Wir haben uns demonstrativ zurückgehalten mit jüdischen Symbolen, die plakativ nach außen dringen – einfach aus Respekt vor der jüdischen Tradition. Wir hatten natürlich auch gewisse Unsicherheiten, wie wir damit umgehen. Wir können uns aber durchaus vorstellen, auf eine dezente Art und Weise jüdische Schriftzeichen einfließen zu lassen. Es gibt ja keine allgemeine Typologie, wie eine Synagoge auszusehen hat. Synagogen waren ja immer sehr im Verborgenen, deshalb passt das zurückhaltende Erscheinungsbild unseres Entwurfs, finde ich, auch sehr gut.

Einige Ihrer Kollegen haben die Synagoge direkt auf die Ecke Schlossstraße/Friedrich-Ebert-Straße geplant. Sie folgten der Verlockung nicht, obwohl es der repräsentativere Standort wäre.

In der Auslobung hieß es, dass neben der Synagoge ein zusammenhängendes Restgrundstück übrig bleiben soll. Wir haben den im Masterplan vorgesehenen Standort beibehalten aus der Logik heraus, dass es ein ganz normales Haus an der Straße werden soll. Wir können uns sehr gut vorstellen, dass es so ganz beiläufig an dem eigentlich sehr schönen Ort Schlossstraße 1 stehen wird.

Wie haben Sie sich auf die Ausschreibung vorbereitet? Haben Sie sich mit dem Judentum beschäftigt?

Wir hatten das Glück, dass wir früh angefangen haben und sehr lange an diesem Wettbewerb arbeiten konnten. Intensiv haben wir uns mit der architektonischen Frage des Synagogenbaus auseinandergesetzt. Aber wir haben keinen Fachberater in Sachen Judentum gehabt. Wir werden jetzt die Synagoge im Dialog mit der jüdischen Gemeinde weiter entwickeln und die speziellen Fragen, die sehr differenziert sind, klären.

Sie hatten keinen Fachberater, da ist es um so erstaunlicher, wie positiv Mitglieder der jüdischen Gemeinde auf einzelne Details ihres Entwurfs reagieren. Zum Beispiel wird der Dachgarten mit den Mandelbäumen darauf, auf dem das jüdische Laubhüttenfest gefeiert werden kann, sehr gemocht.

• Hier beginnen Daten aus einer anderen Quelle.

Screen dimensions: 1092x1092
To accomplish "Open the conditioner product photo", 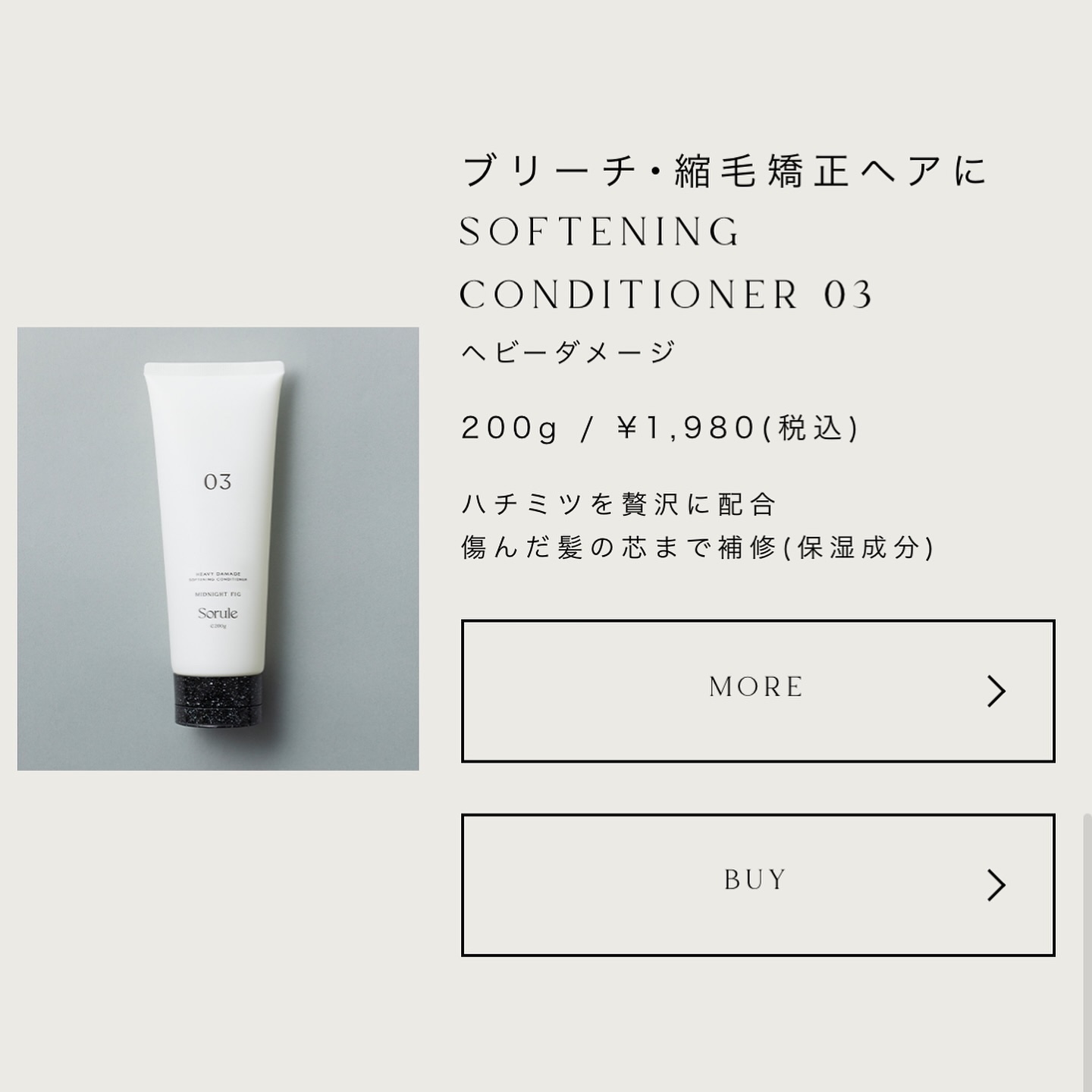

Das freut uns sehr, dass die jüdische Gemeinde, die das Haus nutzen wird, hinter unserem Entwurf steht. Die Idee der Freifläche auf dem Dach ist einfach der geringen Größe des Grundstücks geschuldet. Wir haben uns aber auch sehr gerne vorgestellt, dass das Fest mit Blick über die Stadt stattfinden kann.

Haben Sie in der Architektur Vorbilder?

Ja viele, klassische, etwa die Potsdamer Schule mit Schinkel und Persius. Ansonsten bin ich aufgrund meines beruflichen Werdegangs der Schweizerischen Schule verpflichtet: Daher vielleicht auch meine Vorliebe zu traditionellem Städtebau mit traditionellen Materialien und dem Respekt vor gewachsenen Stadtstrukturen und der Tradition der europäischen Stadt – aber alles in einer modernen, reduzierten Formensprache.

Wie geht es jetzt weiter mit dem Synagogenbau? Was sind die nächsten Schritte?

Jetzt muss das Vergabeverfahren abgeschlossen werden. Dann wird die Bauherrenseite, die aus dem Brandenburgischen Landesbetrieb für Liegenschaften und Bauen, dem Synagogenbauverein und der jüdischen Gemeinde besteht, auf uns zukommen.

Sie sprechen immer im Plural. Wer sind „wir“? Wer ist in Ihrem Team?

Haberland Architekten, das sind meine Frau Nadja Haberland, unsere Mitarbeiter und ich. Wir stellen sehr gerne Absolventen der Fachhochschule Potsdam ein. Ich habe das Glück, dass ich seit mehreren Jahren zwei hochqualifizierte Absolventen der Potsdamer Fachhochschule beschäftige. Beide haben einen sehr hohen Anteil an dem Wettbewerb und dem Erfolg.